WYMAGANIA ZADANIA:
1. Powtórz z wątku forum kibiców Juventusu fragment od „zaskoczyłeś mnie” do „z pierwszego miejsca.”.
2. Z jakim wynikiem, według wątku forum kibiców Juventusu, drużyna wygrała z Sevillą?
3. Kontynuuj wątek forum kibiców Juventusu od miejsca, w którym się kończy.

DOKUMENT ŹRÓDŁOWY:
----------------

Strona 11 z 20
: 22 listopada 2016, 22:43
autor: samson89
BRAWA

dla tego wróżbity z JuvePoland, co przeczuwał rzut karny
Komentarz dziennikarza (nie wiem, kto komentował - oglądałem od 10 minuty) z Canal+ Sport 2, który prześledził forum kibiców Juventusu i stwierdził o narzekaniu sympatyków na styl gry drużyny - czyżby to
Mój Ojczym pierwszy raz stwierdził, że czerwona kartka i rzut karny prawidłowe, a dla wyjaśnienia napiszę że jest anty Juve i co gorsze (mimo moich wyjaśnień) uważa Starą Damę za skorumpowany klub :mad2:
Co do meczu - :hellyes: Good job

Allegri

zaskoczyłeś mnie

[/b]
: 22 listopada 2016, 22:43
autor: Bukol87
Jak ktoś nie doceni geniuszu Maksa (a pewnie tak będzie z 90% nastolatków na tym forum) to zna się na piłce tak jak Roman Kołton.
: 22 listopada 2016, 22:43
autor: Wojtek
Wreszcie dokopaliśmy tej Sevilli co mnie niezmiernie cieszy! Grać takie NIC a wygrać 3-1 na takim terenie to na prawdę jest sztuka!
Lyon wygrał, więc mogą jeszcze wyeliminować Sevillę czego im życzę! A my na spokojnie wychodzimy z pierwszego miejsca.
Piękny wieczór. FORZA JUVE!! :juve: :juve:
: 22 listopada 2016, 22:43
autor: Sorek21
Dyskusja 1 czy 2 miejsce nie ma w tym momencie sensu bo z taką grą grą nie mamy czego szukać.

----------------

DOSTARCZONE DANE:
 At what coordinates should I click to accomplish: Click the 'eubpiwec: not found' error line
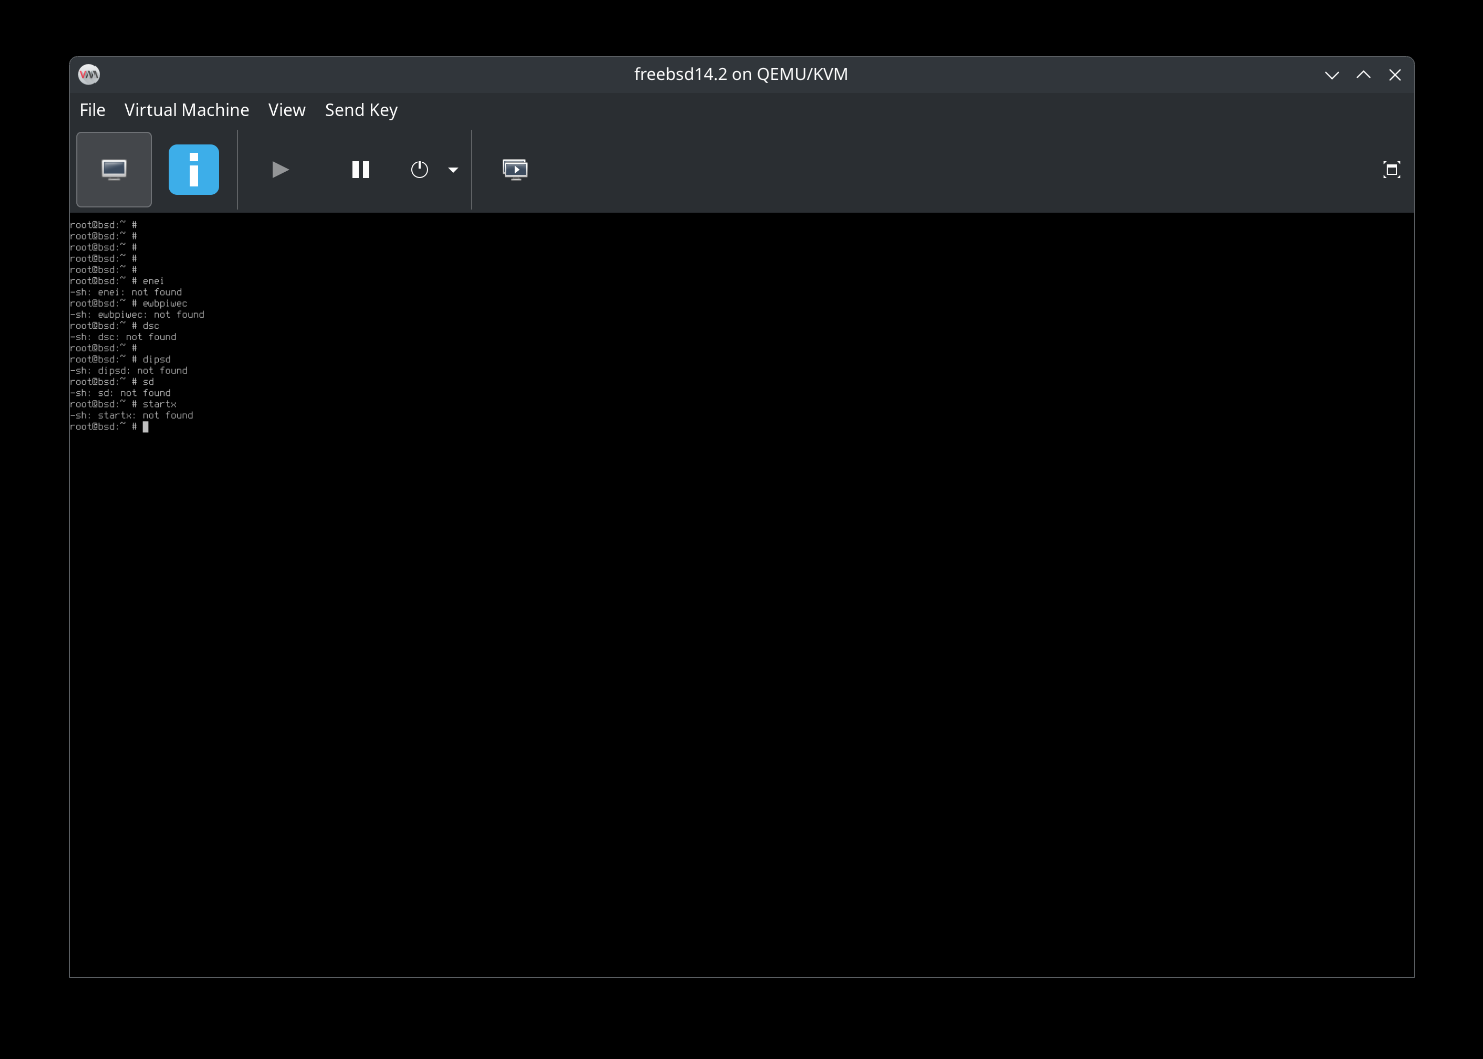coord(137,315)
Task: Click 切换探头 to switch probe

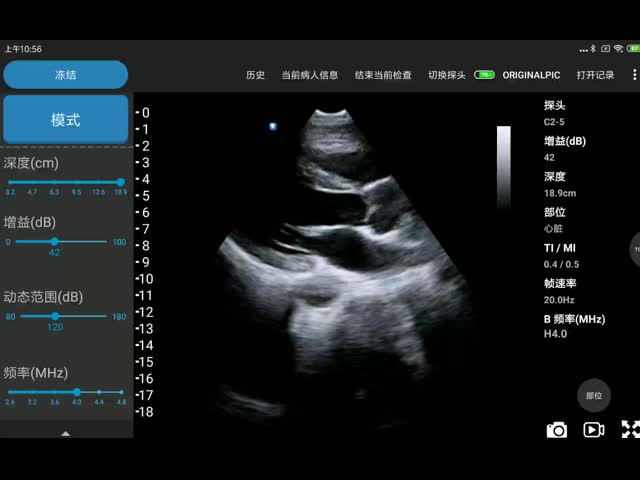Action: [447, 75]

----------------

ODPOWIEDZI:
1.
zaskoczyłeś mnie

[/b]
: 22 listopada 2016, 22:43
autor: Bukol87
Jak ktoś nie doceni geniuszu Maksa (a pewnie tak będzie z 90% nastolatków na tym forum) to zna się na piłce tak jak Roman Kołton.
: 22 listopada 2016, 22:43
autor: Wojtek
Wreszcie dokopaliśmy tej Sevilli co mnie niezmiernie cieszy! Grać takie NIC a wygrać 3-1 na takim terenie to na prawdę jest sztuka!
Lyon wygrał, więc mogą jeszcze wyeliminować Sevillę czego im życzę! A my na spokojnie wychodzimy z pierwszego miejsca.

2. 3-1.

3.
: 22 listopada 2016, 22:44
autor: annihilator1988
Sila Spokoju pisze:Powiem to co zawsze - mam nadzieję, że się wreszcie obudzimy i na wiosnę znowu pokażemy klasę.
Do tego potrzeba prawdziwego rozgrywającego, a nie pozoranta Pjanicia i świetnego przecinaka-biegacza jak Vidal

: Juventus nie ma już niczego co wyróżniałoby go na tle Europy
: 22 listopada 2016, 22:44
autor: Hed
Poprostu pisze:Widział ktoś reakcje Allegriego po tym wolnym w 93 minucie tuż przed bramka ?
Własnie nie, co sie dzialo?
: 22 listopada 2016, 22:44
autor: Pluto
Hehehe, ależ żałuję, że nie ma mnie na stadionie żeby pomachać tym nożownikom i $#^%$&.
Klasyczny Juventus, radość ze zwycięstwa miesza się z bólem oczu.

W drugiej połowie wyszło na jaw, że drużyna nie ma trenera a przynajmniej nie ma takiego, którego interesowałaby konstrukcja akcji pod bramką rywala. Jeden z piłką się szamocze, reszta patrzy na stojąco, każda próba dwójkowej akcji kończy się kompletnym nieporozumieniem. Allegri chłopie, please...
Z ocen personalnych trzeba wymienić dalszy ciąg kompletnego braku formy Pjanicia i Alvesa. W fazie pucharowej wchodzimy na wyższy level ale trudno nie obawiać się widzą postawę tych ważnych graczy.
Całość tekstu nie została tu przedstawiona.